Stored data

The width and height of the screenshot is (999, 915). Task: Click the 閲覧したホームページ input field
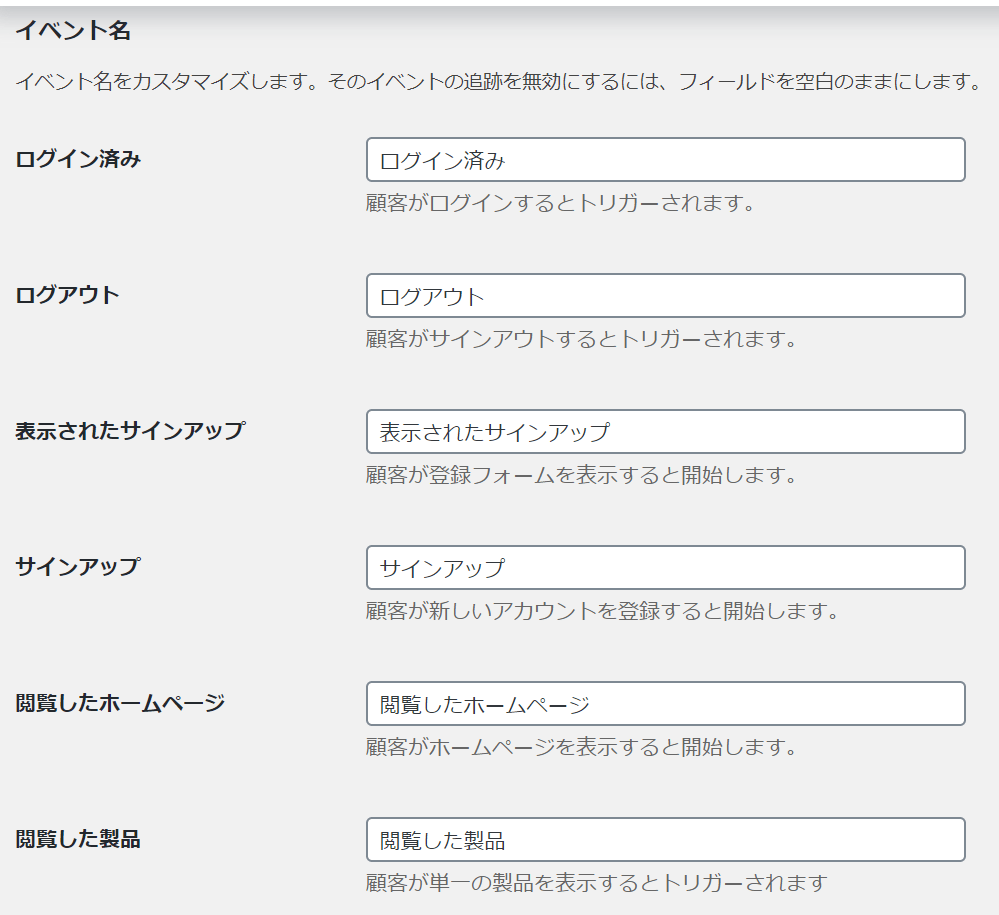(665, 703)
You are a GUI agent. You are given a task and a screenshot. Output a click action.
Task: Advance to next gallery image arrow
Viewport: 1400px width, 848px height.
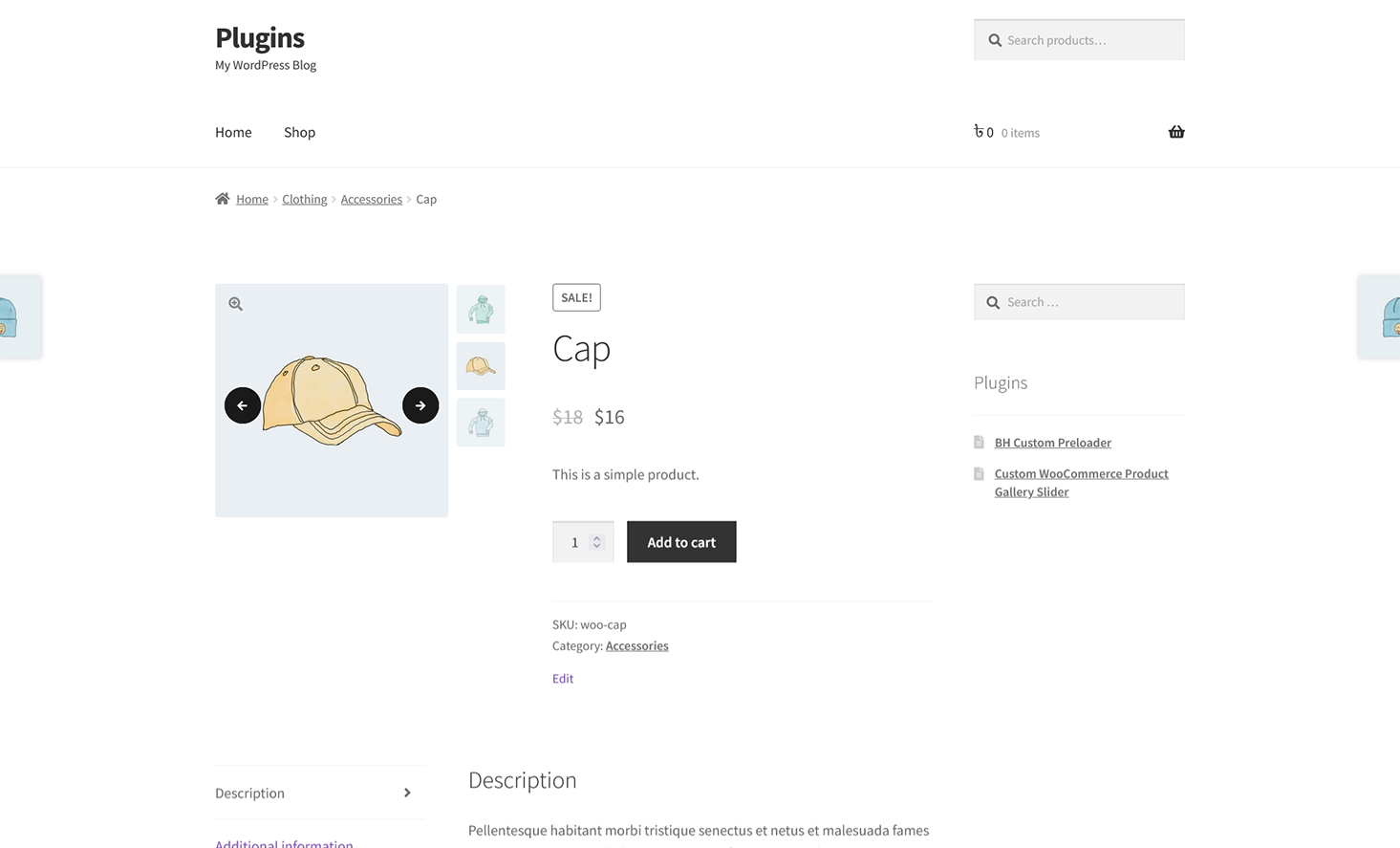click(x=420, y=405)
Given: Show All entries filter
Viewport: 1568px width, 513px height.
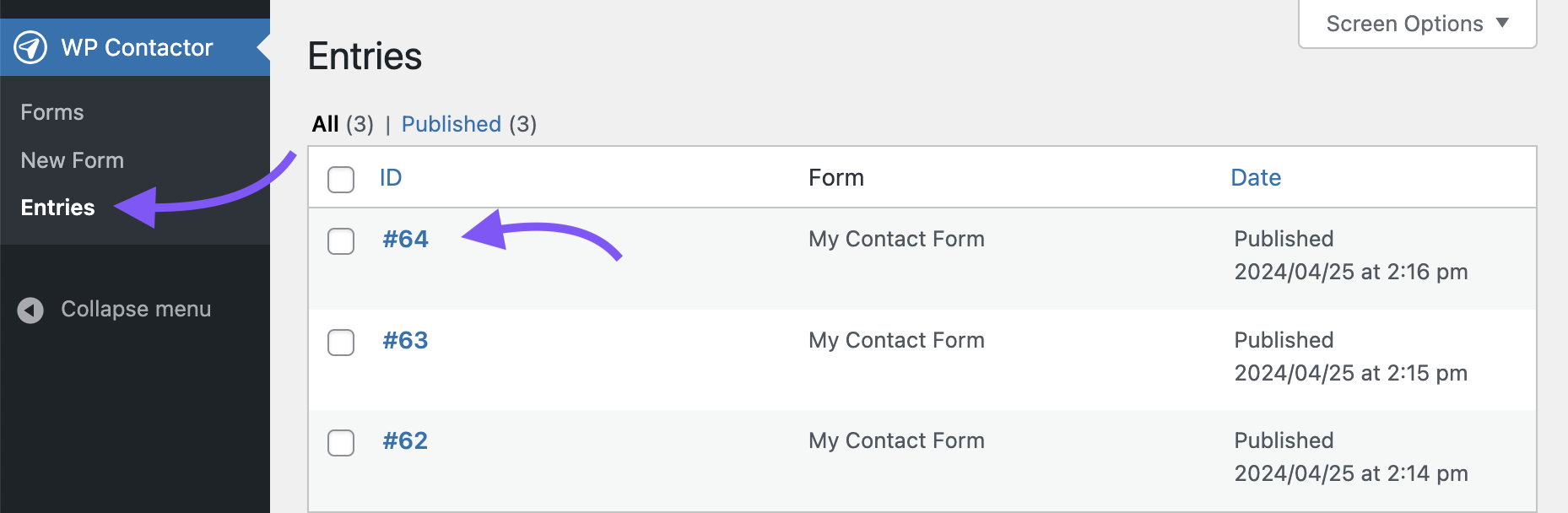Looking at the screenshot, I should tap(325, 124).
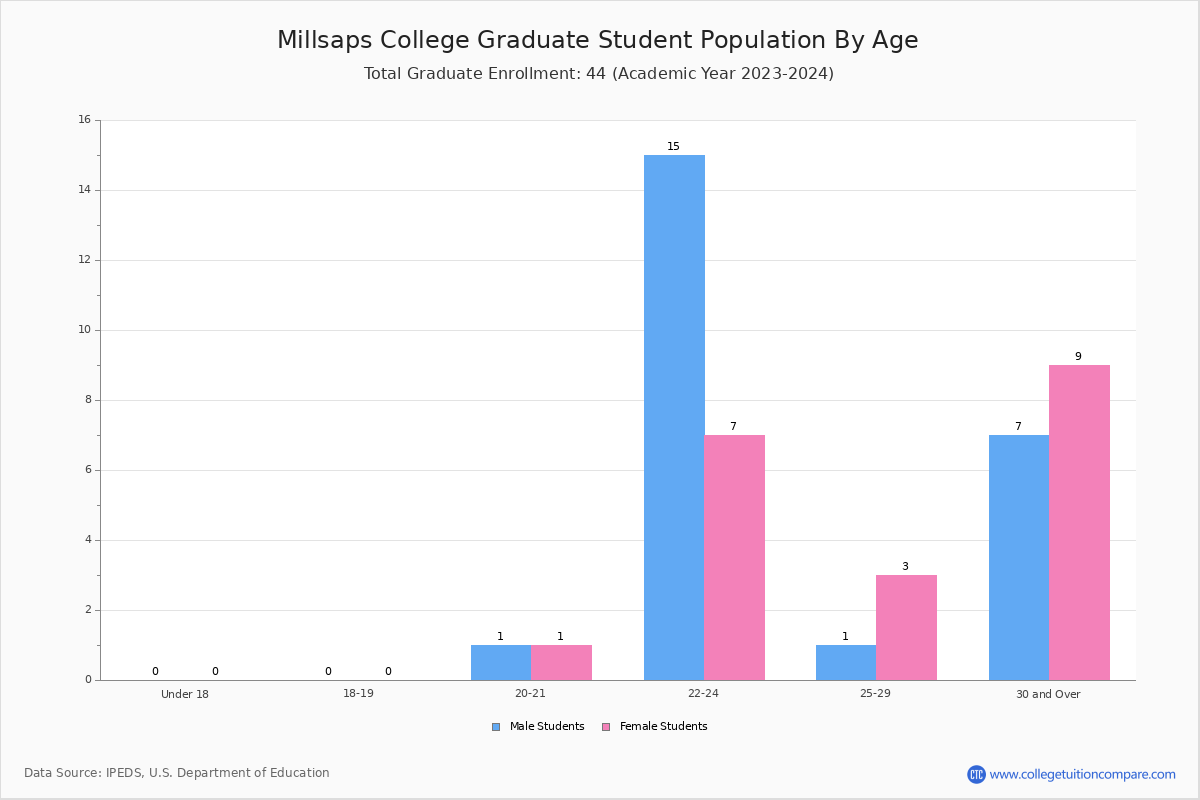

> **What is needed**
Write out every line above again exactly, with the pictures left out.

> **Answer space**
The width and height of the screenshot is (999, 915). Task: Click the 閲覧したホームページ input field
(665, 703)
You are a GUI agent. You are given a task and a screenshot. Output a click action.
Task: Advance to next gallery image arrow
Viewport: 1400px width, 848px height.
click(x=420, y=405)
Given: Show All entries filter
Viewport: 1568px width, 513px height.
Looking at the screenshot, I should tap(325, 124).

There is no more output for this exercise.